=== Data under study ===
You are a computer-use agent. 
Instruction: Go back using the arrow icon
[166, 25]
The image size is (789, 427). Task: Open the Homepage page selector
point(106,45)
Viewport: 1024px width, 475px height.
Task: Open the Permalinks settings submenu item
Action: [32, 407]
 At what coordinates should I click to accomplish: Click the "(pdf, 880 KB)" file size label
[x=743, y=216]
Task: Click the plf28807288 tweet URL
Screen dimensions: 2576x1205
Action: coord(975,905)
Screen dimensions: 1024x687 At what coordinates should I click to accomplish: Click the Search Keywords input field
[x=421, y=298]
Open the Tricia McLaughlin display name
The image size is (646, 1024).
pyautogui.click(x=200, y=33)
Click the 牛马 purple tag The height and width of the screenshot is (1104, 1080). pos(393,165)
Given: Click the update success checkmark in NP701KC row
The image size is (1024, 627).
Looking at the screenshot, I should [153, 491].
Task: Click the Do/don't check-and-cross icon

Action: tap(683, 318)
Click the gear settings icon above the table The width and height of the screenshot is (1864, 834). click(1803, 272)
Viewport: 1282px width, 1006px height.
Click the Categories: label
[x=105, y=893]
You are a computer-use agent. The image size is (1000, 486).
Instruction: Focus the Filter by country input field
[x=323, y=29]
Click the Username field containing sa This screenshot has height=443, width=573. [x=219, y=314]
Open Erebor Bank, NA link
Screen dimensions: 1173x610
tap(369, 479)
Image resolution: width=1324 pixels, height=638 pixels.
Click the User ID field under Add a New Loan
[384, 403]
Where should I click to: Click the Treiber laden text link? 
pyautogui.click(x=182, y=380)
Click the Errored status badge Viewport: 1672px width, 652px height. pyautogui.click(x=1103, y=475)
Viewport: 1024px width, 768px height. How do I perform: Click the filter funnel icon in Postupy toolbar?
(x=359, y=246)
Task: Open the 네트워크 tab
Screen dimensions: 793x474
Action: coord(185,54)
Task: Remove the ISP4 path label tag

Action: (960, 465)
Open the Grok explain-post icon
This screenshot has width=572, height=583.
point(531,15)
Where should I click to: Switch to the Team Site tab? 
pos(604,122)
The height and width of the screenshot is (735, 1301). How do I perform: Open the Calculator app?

=== Exercise description ===
Start at the line with "Viewport: 1282px width, 1006px height." and stop at the end of the records. Write those lines out exactly and add nothing.

=== Result of this task ===
Viewport: 1282px width, 1006px height.
Click the Categories: label
[x=105, y=893]
You are a computer-use agent. The image size is (1000, 486).
Instruction: Focus the Filter by country input field
[x=323, y=29]
Click the Username field containing sa This screenshot has height=443, width=573. [x=219, y=314]
Open Erebor Bank, NA link
Screen dimensions: 1173x610
tap(369, 479)
Image resolution: width=1324 pixels, height=638 pixels.
Click the User ID field under Add a New Loan
[384, 403]
Where should I click to: Click the Treiber laden text link? 
pyautogui.click(x=182, y=380)
Click the Errored status badge Viewport: 1672px width, 652px height. pyautogui.click(x=1103, y=475)
Viewport: 1024px width, 768px height. How do I perform: Click the filter funnel icon in Postupy toolbar?
(x=359, y=246)
Task: Open the 네트워크 tab
Screen dimensions: 793x474
Action: coord(185,54)
Task: Remove the ISP4 path label tag

Action: (960, 465)
Open the Grok explain-post icon
This screenshot has width=572, height=583.
point(531,15)
Where should I click to: Switch to the Team Site tab? 
pos(604,122)
The height and width of the screenshot is (735, 1301). How do I perform: Open the Calculator app?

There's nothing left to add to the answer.